PROBLEM DETAILS:
Count every line that includes the string "click" in the entries that follow. Nothing besides the number is needed.

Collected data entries
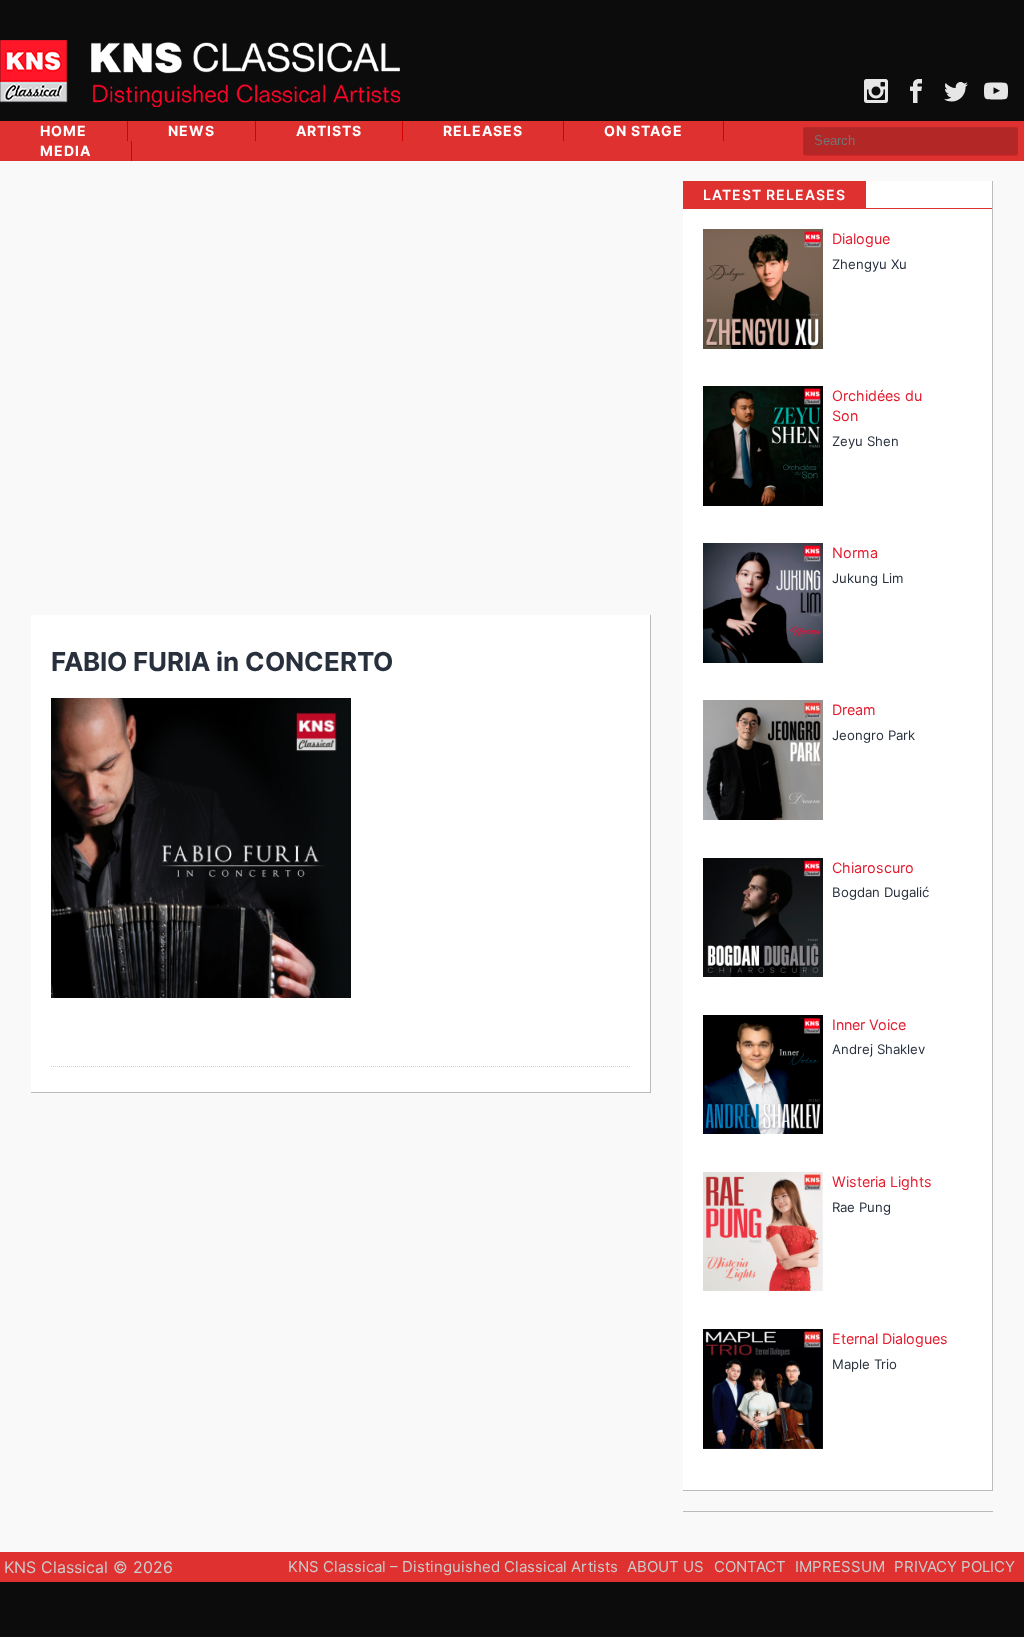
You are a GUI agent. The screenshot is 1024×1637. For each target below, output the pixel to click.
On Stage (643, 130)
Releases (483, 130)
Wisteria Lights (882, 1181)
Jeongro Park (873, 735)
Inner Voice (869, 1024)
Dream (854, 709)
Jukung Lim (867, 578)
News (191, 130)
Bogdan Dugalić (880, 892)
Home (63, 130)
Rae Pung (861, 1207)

* * *

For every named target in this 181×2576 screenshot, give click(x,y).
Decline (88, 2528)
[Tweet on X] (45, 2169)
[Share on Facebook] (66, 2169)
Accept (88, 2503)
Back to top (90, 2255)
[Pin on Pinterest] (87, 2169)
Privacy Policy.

RESULT:
2